The news of the death of NBA great Kobe Bryant traveled around the world Sunday. Bryant died, along with his 13-year-old daughter and seven others in a helicopter crash early Sunday morning just outside of Los Angeles.

News of his death had fans, celebrities, and members of the sports community expressing their feelings on social media throughout the day, and into Monday. 

Bryant’s death was particularly painful for those in the Los Angeles area, where he was one of the most popular athletes to ever play. Here in Bulloch County plenty of athletes and coaches grew up watching and admiring his work, and shared their feelings on the tragedy.

“My thoughts immediately went out to his wife and family,” said Statesboro girl’s coach Jeff Seier. “I thought about how much he meant to the Laker organization, and what a great player he was. It is a shock to lose a basketball icon at such a young age.”

“What I admired the most about Kobe was his how tough he was, and the fact that he wanted to take the game winning shot,” said Statesboro coach Lee Hill. “He was so much like Michael Jordan in that way. I don’t feel LeBron is quite like that, even though he has all the talent in the world.
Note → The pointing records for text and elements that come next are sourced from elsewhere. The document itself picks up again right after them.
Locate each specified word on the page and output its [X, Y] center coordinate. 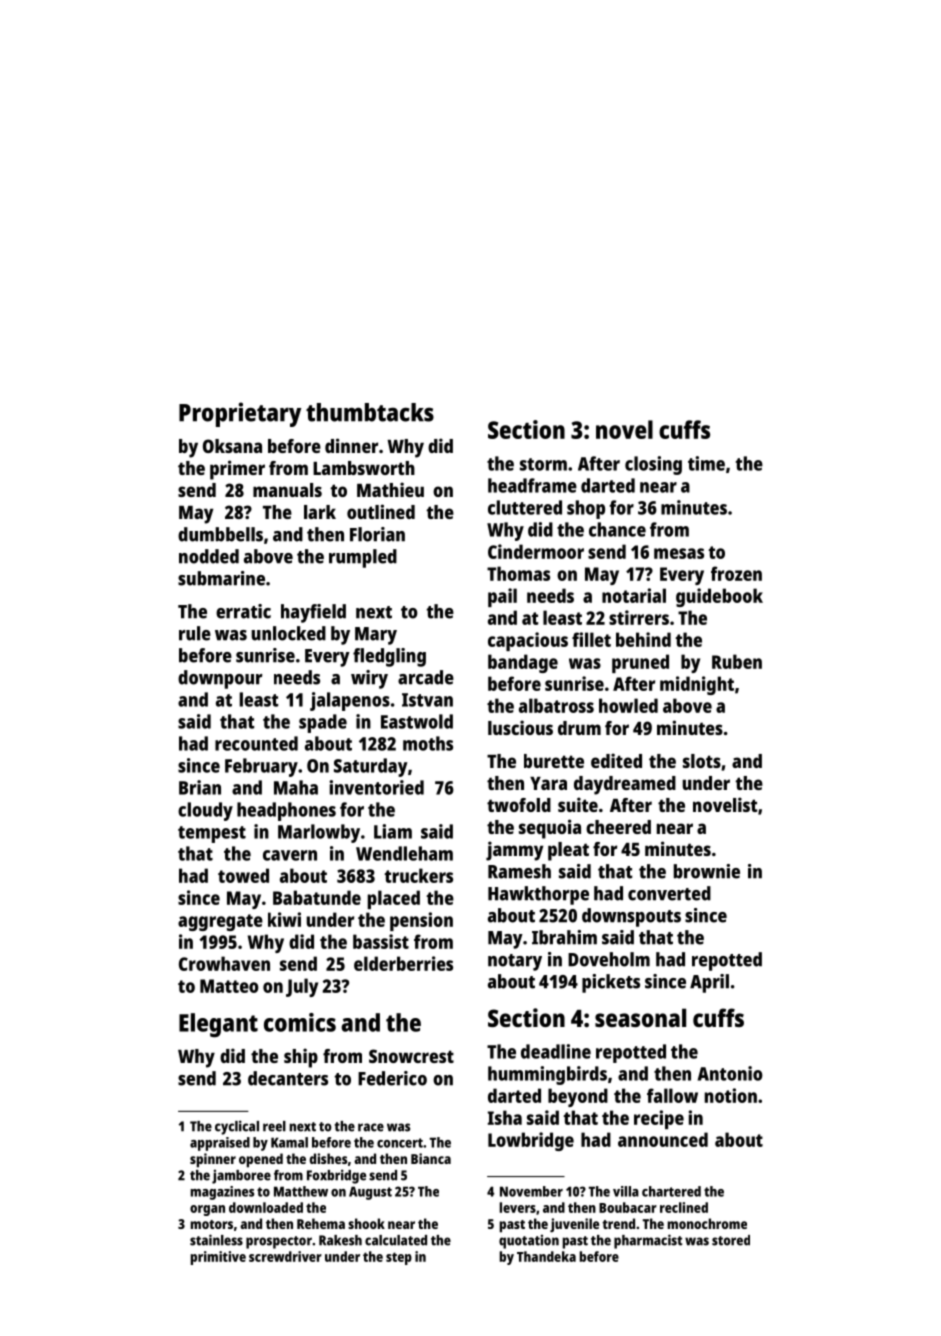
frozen [736, 573]
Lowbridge [531, 1141]
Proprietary [240, 414]
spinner [213, 1160]
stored [731, 1240]
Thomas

Kobe wanted to be the one to win the game, he didn’t always make the shot, but I admired his competitiveness and belief in himself.”

“I thought Kobe was a fierce competitor,” said Portal coach Jeff Brannen. “He always took the game over, and wanted the ball during crunch time.”

While many older coaches still hold up Michael Jordan as the gold standard, for those between the ages of 35-45 Kobe has always been the man.

“It was so tough to watch it all unfold yesterday,” said Bulloch Academy coach Chance Cofield. “Kobe was my favorite player growing up. I only saw the tail end of Jordan’s career, but watching Kobe made me fall in love with basketball.”

“I always wanted to watch him play because you knew he was going to do something special every night,” Cofield said. “His work ethic and determination made him into one of the greatest to ever play. His “Mamba” mentality is something coaches are always trying to teach. Even after his career was over, he tried to pass his knowledge of the game to others. He will be missed, but his legacy will last forever.”

“The thing about Kobe to me was how committed he was to making himself better,” said Southeast Bulloch coach Matt Kuykendall. “No matter what he accomplished he was still the first one into the gym, and the last one to leave. He was given a great gift, and he honored it by never wasting a second on complacency.”

For some Bryant’s death really hit home, as a couple local coaches with daughters felt the loss in other ways.

“Kobe was not only a great basketball player, but a great father,” said Portal coach Huey Williams. “Like Kobe, my kids are all girls. Just being there to support my child is why I coach girl’s basketball.”

“Many of our kids grew up wanting to be like him, and that’s why it hurts so much,” Williams said. “His legacy will live on forever through his kids, and the fans. Next to Michael Jordan he is the NBA in my eyes.”

“I know we sometimes live vicariously through our superstars, Kobe was ours, my generation that is,” said Statesboro coach Marty Holder. “I remember his whole life, from coming out of high school, taking R&B singer Brandy to the prom, winning five championships. It just seems like he has been a family member.”

“It is so hard to think that he had just retired, and was moving into the second stage of his life,” Holder said. “He was going to be more invested in his kids, and in his businesses. He seemed so excited to be doing all of that, and then something like this happens.”

“I have three daughters that are all involved in sports, and it just floored me when I heard that one of his daughters died with him,” Holder said. “I can’t imagine his last moments with his daughter. Knowing that your child is right there there’s nothing that you can do for them. I told my wife today that I wanted to pick up my girls after school. It really hit me hard.”

Bryant is survived by his wife Vanessa and their three daughters: Natalia, 17, Bianka, 3, and 7-month old Capri.